## Your goal:
Repeat every line from the line containing "Select 本月 time period option" to the end of the data, exactly. Leave the pictures out.

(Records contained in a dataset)
_ _ _

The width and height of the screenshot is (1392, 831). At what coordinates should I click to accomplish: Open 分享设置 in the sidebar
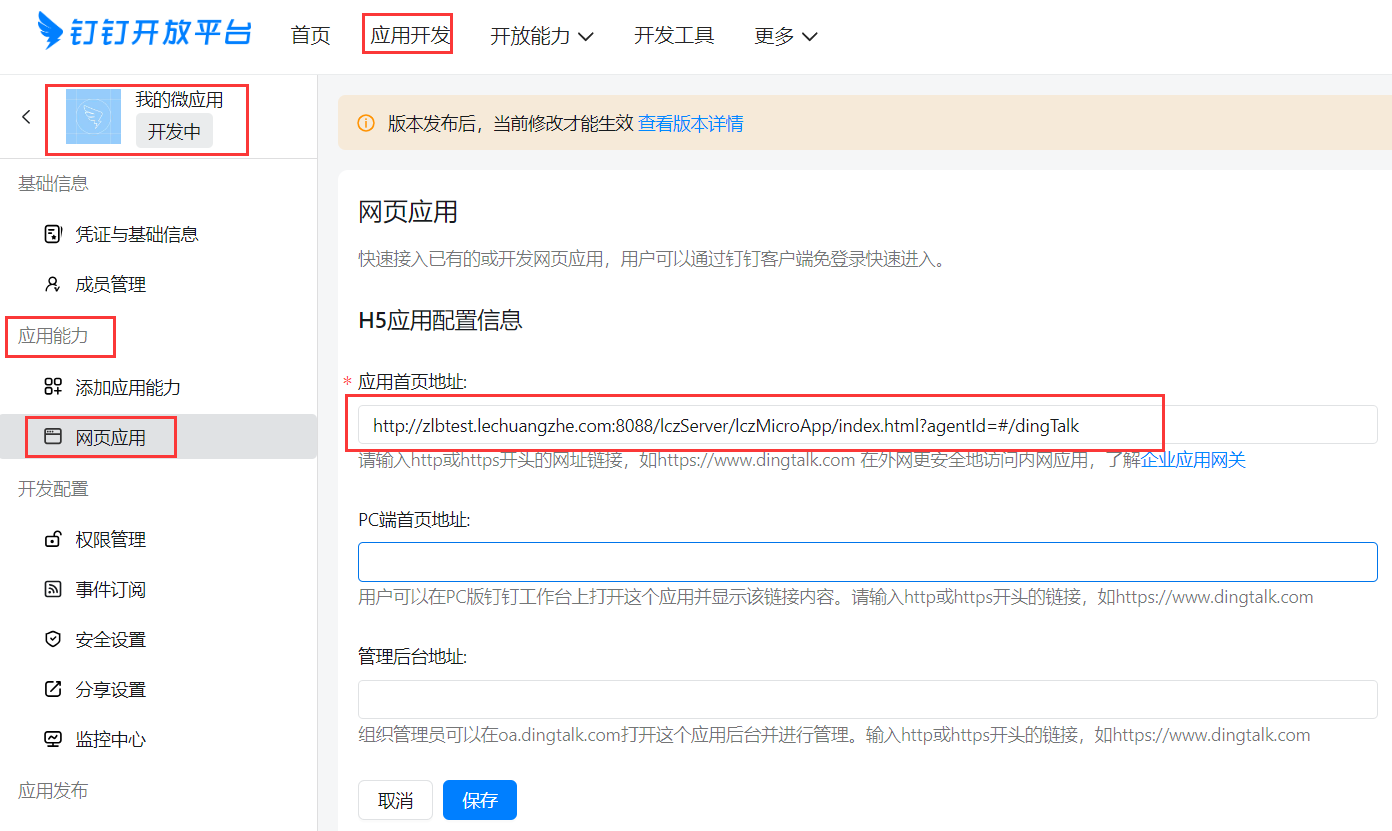point(110,690)
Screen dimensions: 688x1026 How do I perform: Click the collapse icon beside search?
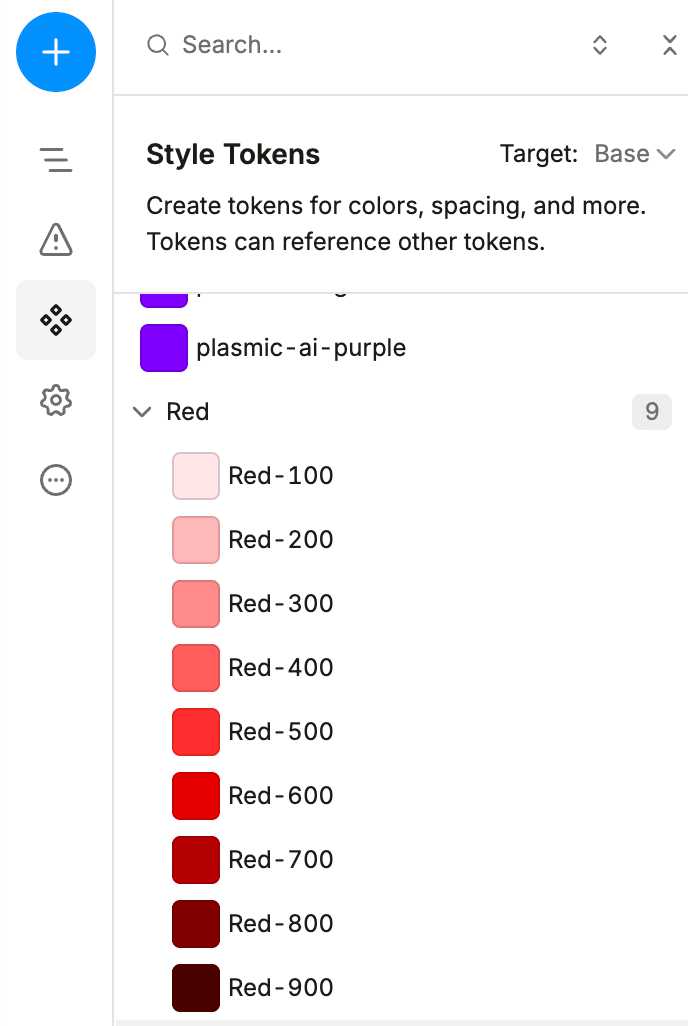670,45
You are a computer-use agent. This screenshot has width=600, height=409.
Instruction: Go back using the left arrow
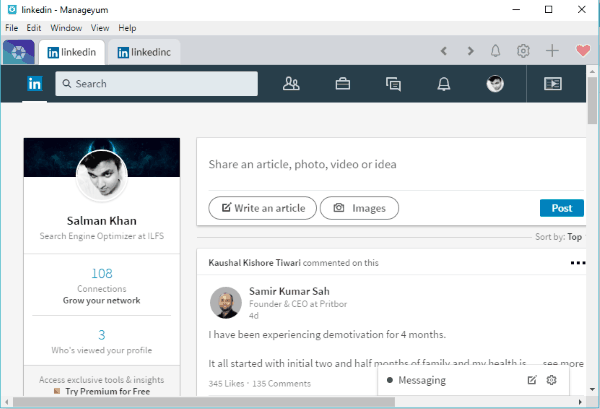444,51
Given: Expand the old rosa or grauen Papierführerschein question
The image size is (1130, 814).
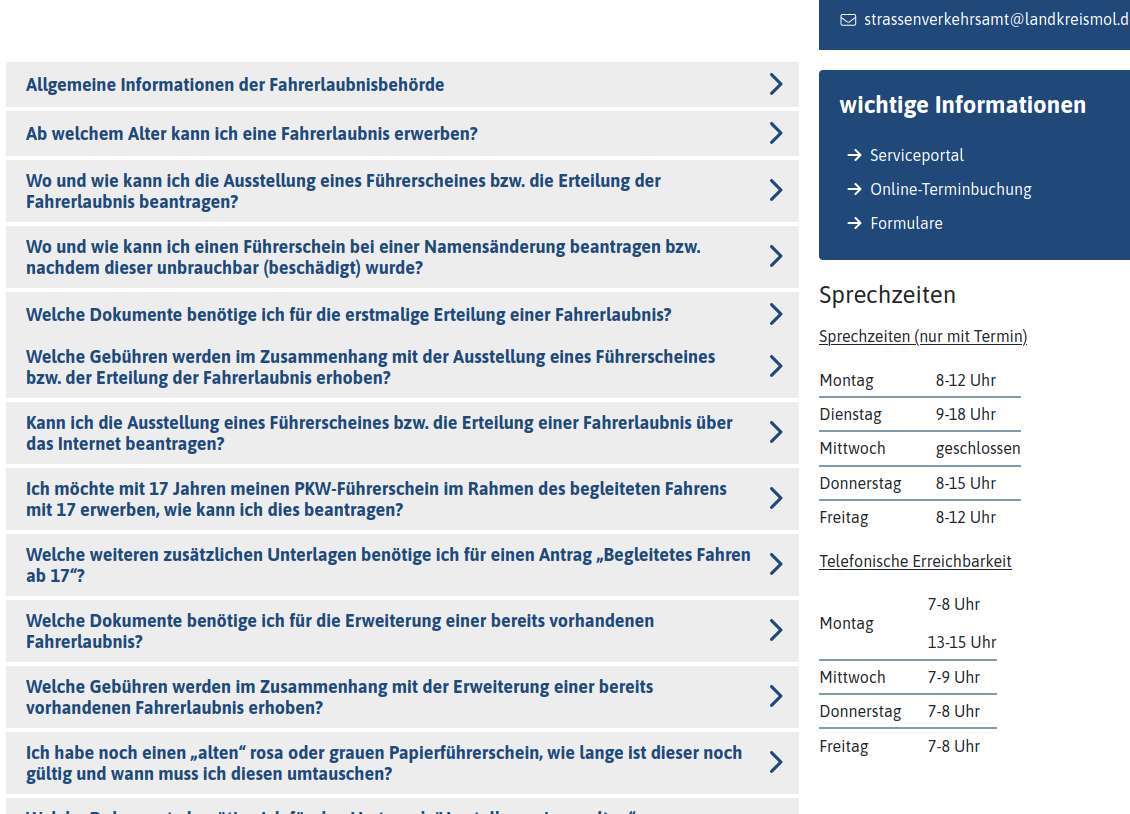Looking at the screenshot, I should click(x=384, y=763).
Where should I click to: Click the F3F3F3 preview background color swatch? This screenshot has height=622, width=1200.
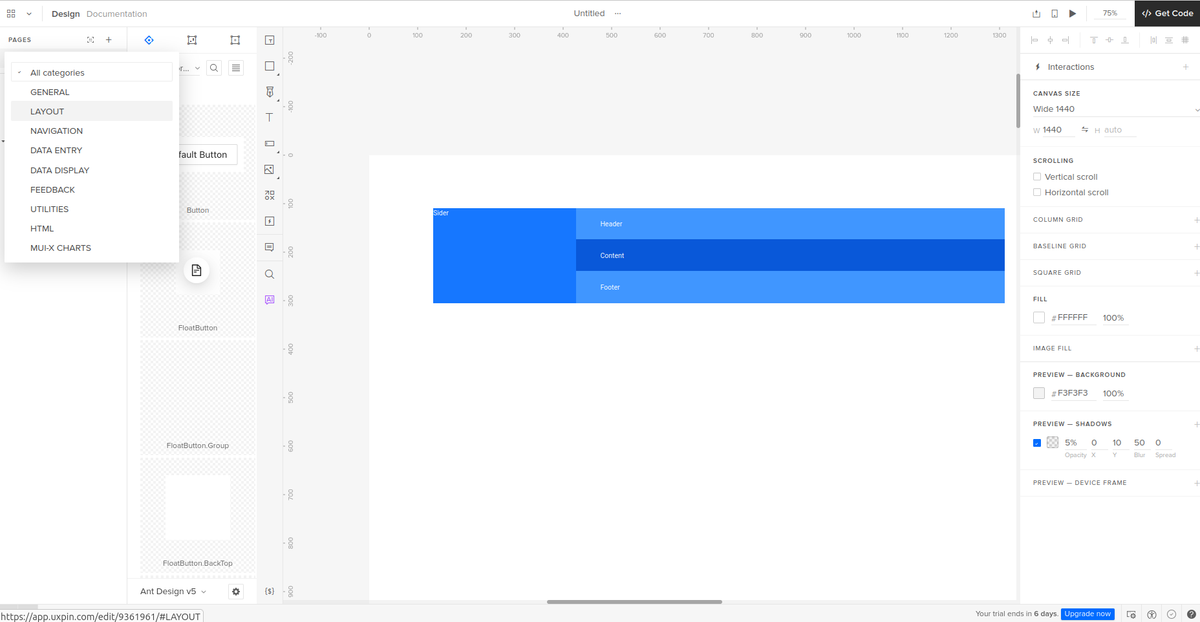tap(1038, 392)
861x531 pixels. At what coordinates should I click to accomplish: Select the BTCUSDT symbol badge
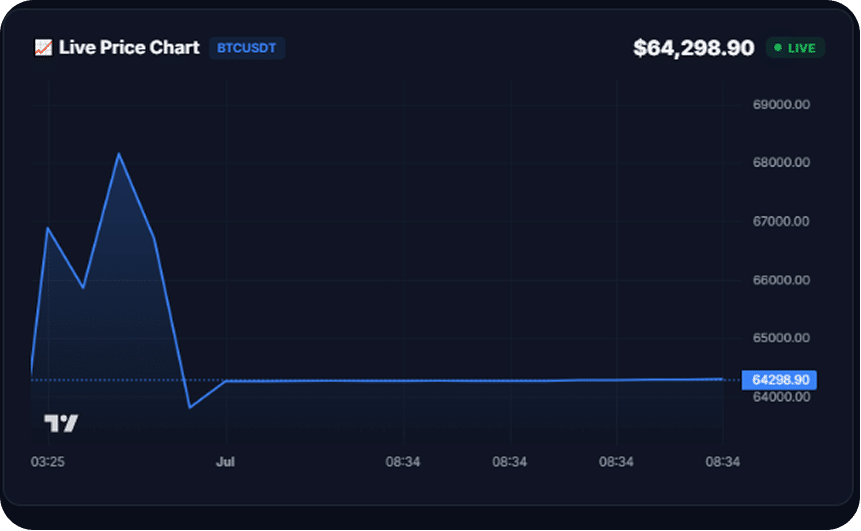(x=247, y=48)
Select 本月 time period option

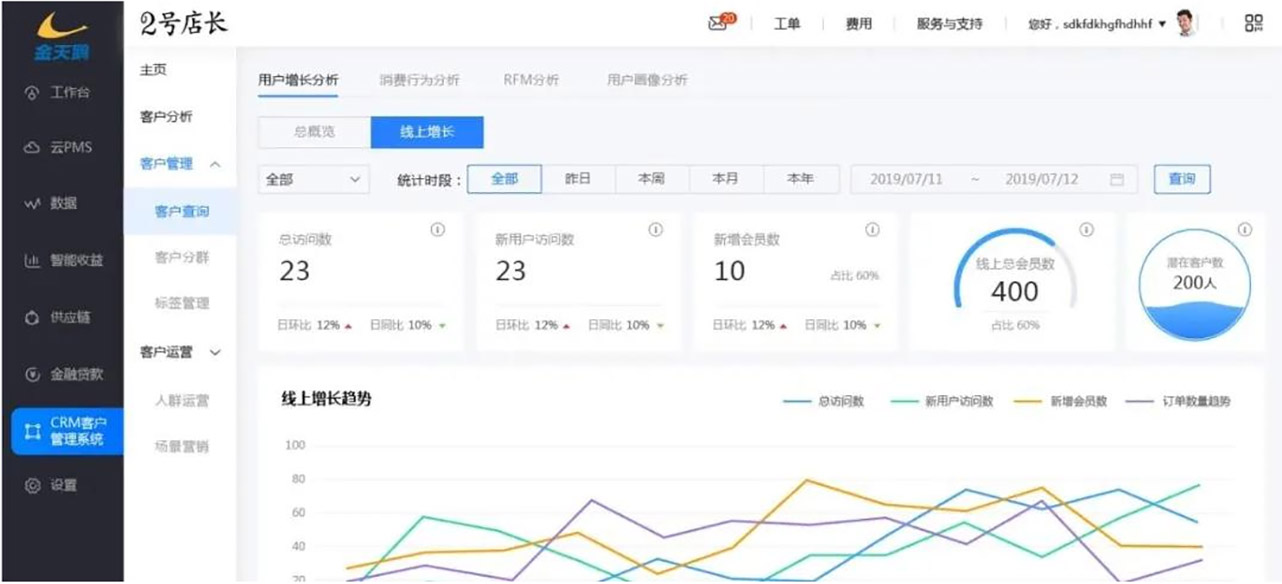coord(725,179)
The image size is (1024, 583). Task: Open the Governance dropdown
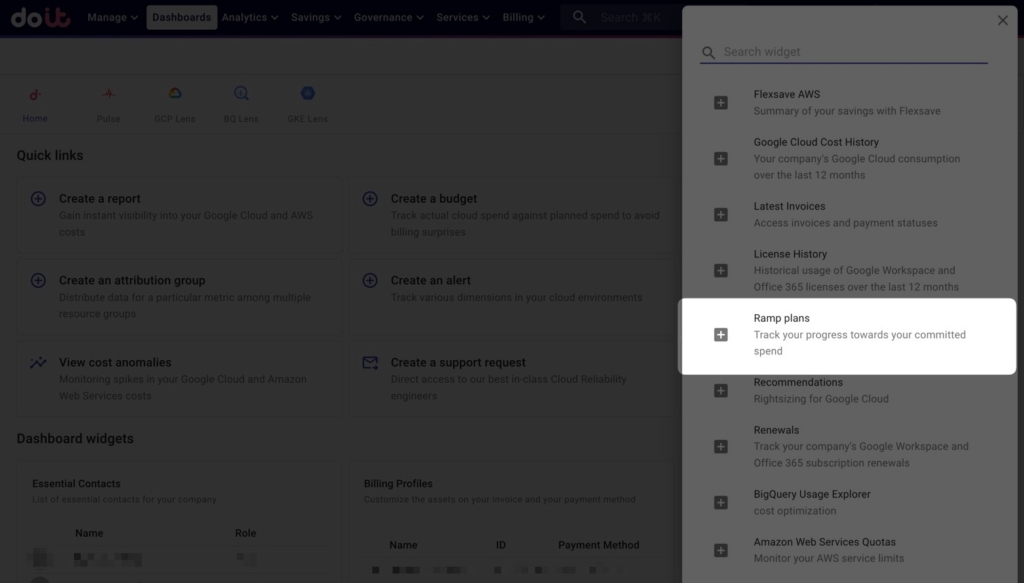[x=389, y=17]
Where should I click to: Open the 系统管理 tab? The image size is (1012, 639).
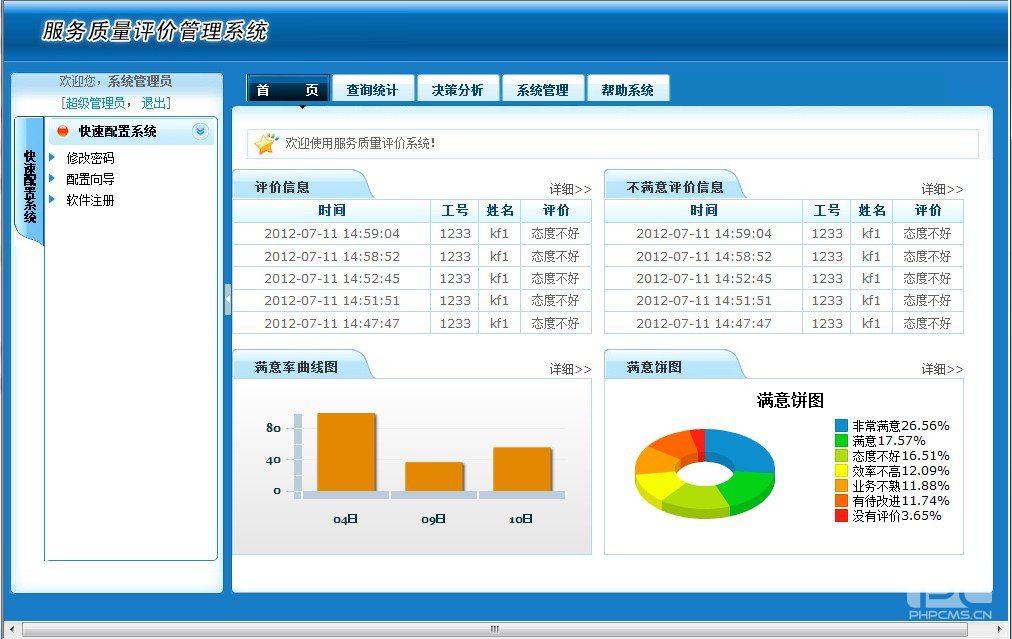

_ _ _

## Exercise result:
Select 本月 time period option

coord(725,179)
The image size is (1024, 583). Task: Open the Governance dropdown
[x=389, y=17]
Where should I click to: Open the 系统管理 tab? The image size is (1012, 639).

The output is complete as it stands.